## Tugas 1
Tulis ulang bagian berita tentang peringatan Bom Bali di antara "MANGUPURA – baliprawara.com" dan "Beragama (FKUB) Kuta.", termasuk kedua batas itu. Ganti "tugu peringatan" dengan "monumen peringatan".

## Bagian Dokumen

Peringatan 23 Tahun Bom Bali, Doa dan Harapan untuk Bumi serta Kemanusiaan di Monumen Ground Zero

Doa bersama di depan monumen Ground Zero, Kuta, Minggu 12 Oktober 2025.
MANGUPURA – baliprawara.com
Kawasan Monumen Ground Zero, Kuta, pada Minggu 12 Oktober 2025, dipadati ratusan warga, wisatawan mancanegara, keluarga korban, hingga para penyintas tragedi kemanusiaan Bom Bali. Mereka hadir untuk mengikuti doa bersama di depan tugu peringatan yang terukir 202 nama korban jiwa tragedi 12 Oktober 2002 itu.
Tahun ini, peringatan 23 tahun Bom Bali digelar dengan sederhana namun tetap khidmat. Mengusung tema “Doa untuk Bumi, Doa untuk Kemanusiaan”, acara tersebut diprakarsai oleh Yayasan Isana Dewata bekerja sama dengan LPM Kuta serta Forum Kerukunan Umat Beragama (FKUB) Kuta.
Berbeda dengan tahun-tahun sebelumnya, kegiatan kali ini dirancang lebih ringkas tanpa mengurangi makna. Rangkaian acara dimulai pukul 17.00 Wita, diawali dengan Nyanyian Perdamaian, dilanjutkan dengan doa lintas agama dan peletakan bunga di depan tugu peringatan.
Koordinator Yayasan Isana Dewata, Theolina Marpaung, mengungkapkan bahwa format sederhana tersebut dilakukan karena keterbatasan dana tahun ini. Meski terkendala biaya, Theolina menegaskan semangat memperingati tragedi kemanusiaan itu tidak boleh padam.
Sebagai bentuk efisiensi, tahun ini panitia meniadakan sesi peace talk atau ceramah perdamaian yang biasanya mengisi acara. Bila pada tahun sebelumnya peringatan berlangsung hingga sekitar pukul 20.10 Wita, kini kegiatan dipadatkan hingga pukul 19.00 Wita saja.
Panitia tetap mendapatkan dukungan logistik dari Pemerintah Kabupaten Badung berupa tenda, kursi, dan perangkat suara. “Walaupun sederhana, acara tetap berlangsung dengan khidmat dan penuh makna,” tambah Theolina.

Catatan mentah

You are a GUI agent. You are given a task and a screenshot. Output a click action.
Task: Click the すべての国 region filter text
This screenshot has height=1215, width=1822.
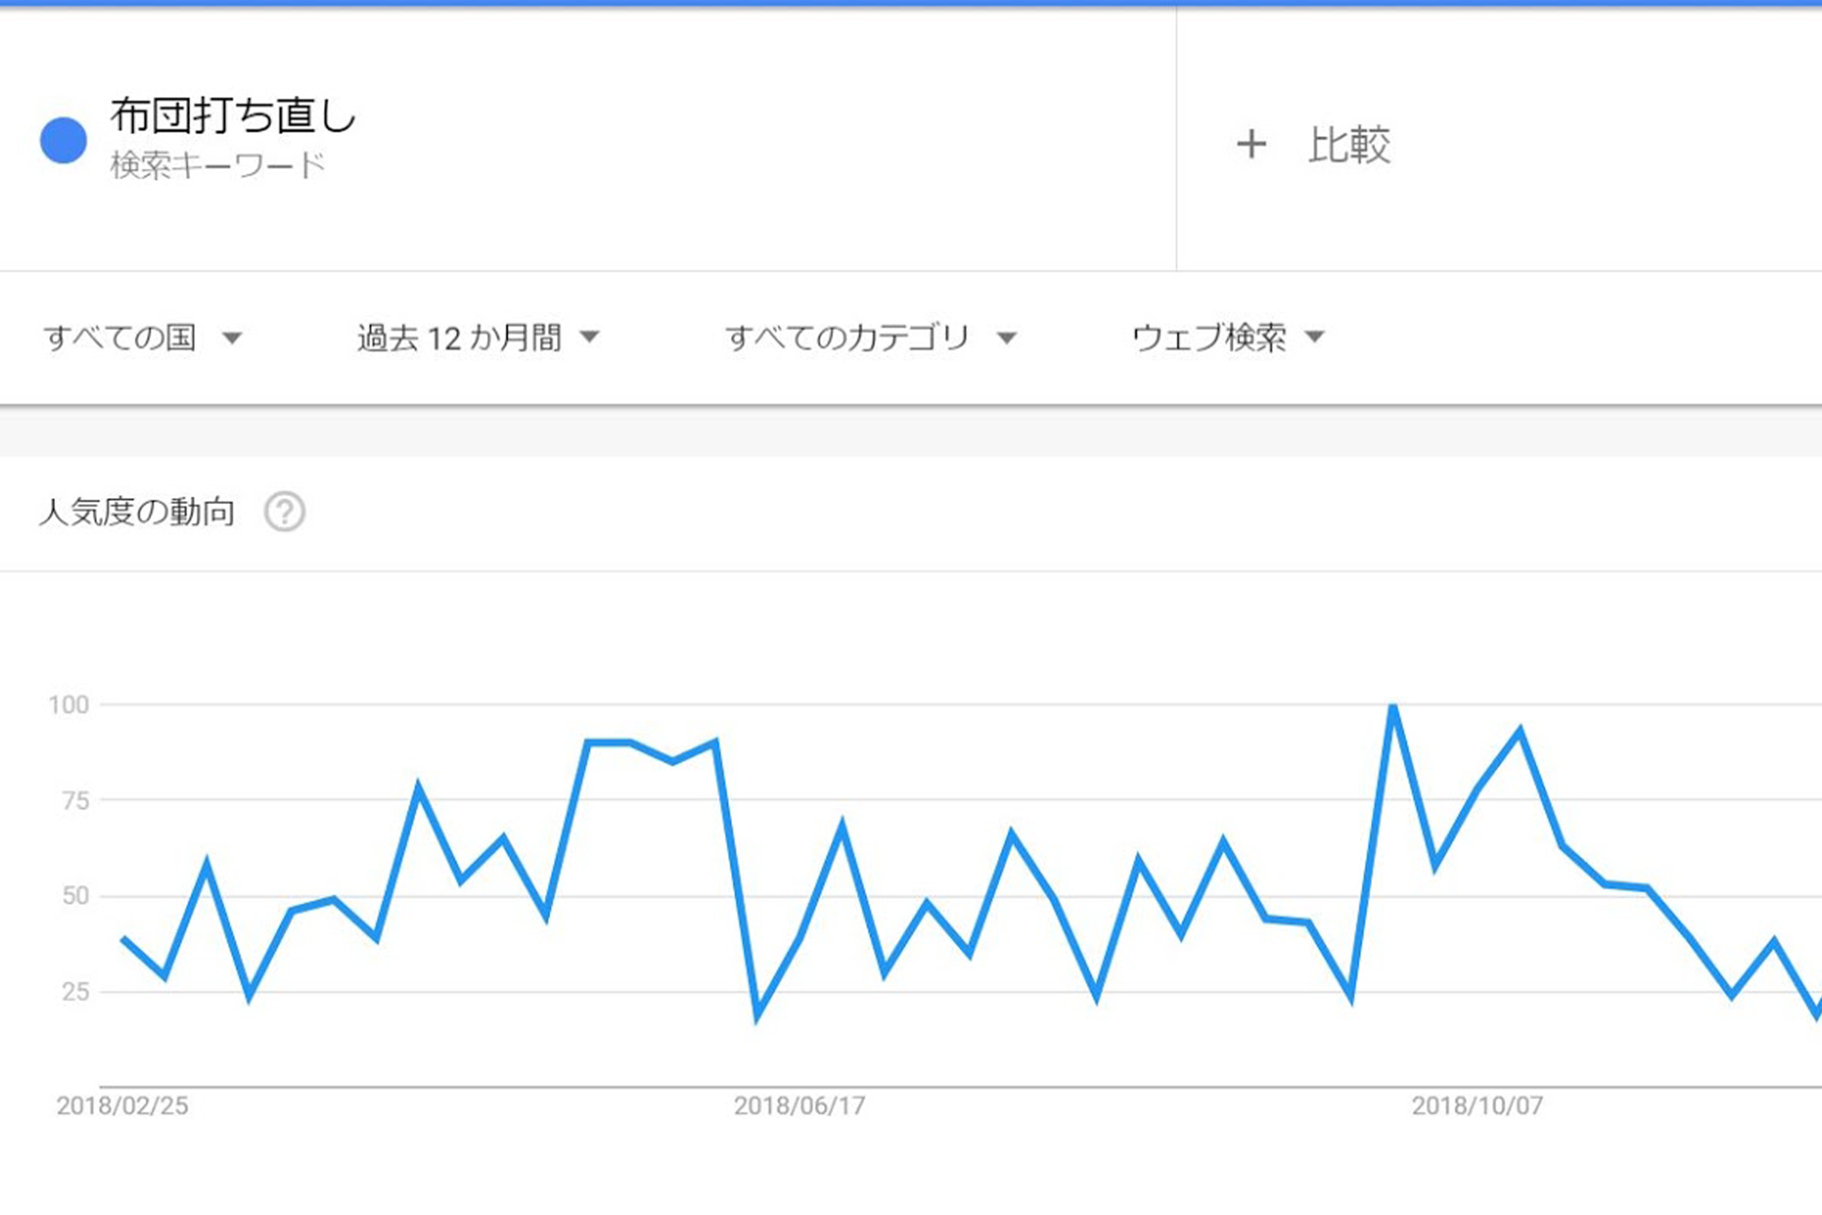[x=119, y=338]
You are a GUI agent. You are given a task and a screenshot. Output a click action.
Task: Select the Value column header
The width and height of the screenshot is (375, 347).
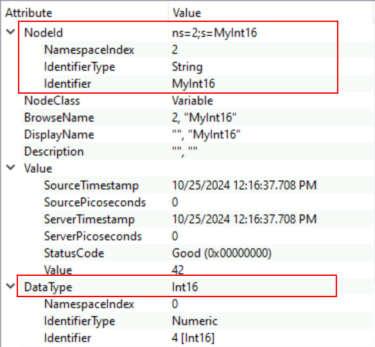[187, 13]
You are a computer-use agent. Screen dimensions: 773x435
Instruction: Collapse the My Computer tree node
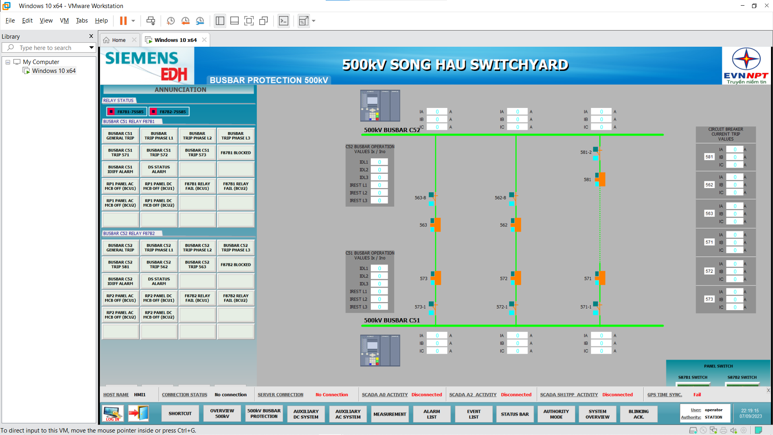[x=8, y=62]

## Tugas 2
Kutip persis baris-baris daftar di atas, mulai dari awal daftar sampai baris yang memuat "[x=119, y=338]", termasuk baris itu, tanpa menyertakan gambar.

## Jawaban Latihan 1
MANGUPURA – baliprawara.com
Kawasan Monumen Ground Zero, Kuta, pada Minggu 12 Oktober 2025, dipadati ratusan warga, wisatawan mancanegara, keluarga korban, hingga para penyintas tragedi kemanusiaan Bom Bali. Mereka hadir untuk mengikuti doa bersama di depan monumen peringatan yang terukir 202 nama korban jiwa tragedi 12 Oktober 2002 itu.
Tahun ini, peringatan 23 tahun Bom Bali digelar dengan sederhana namun tetap khidmat. Mengusung tema “Doa untuk Bumi, Doa untuk Kemanusiaan”, acara tersebut diprakarsai oleh Yayasan Isana Dewata bekerja sama dengan LPM Kuta serta Forum Kerukunan Umat Beragama (FKUB) Kuta.

## Jawaban Latihan 2
You are a GUI agent. You are given a task and a screenshot. Output a click action.
Task: Click the すべての国 region filter text
This screenshot has height=1215, width=1822.
[x=119, y=338]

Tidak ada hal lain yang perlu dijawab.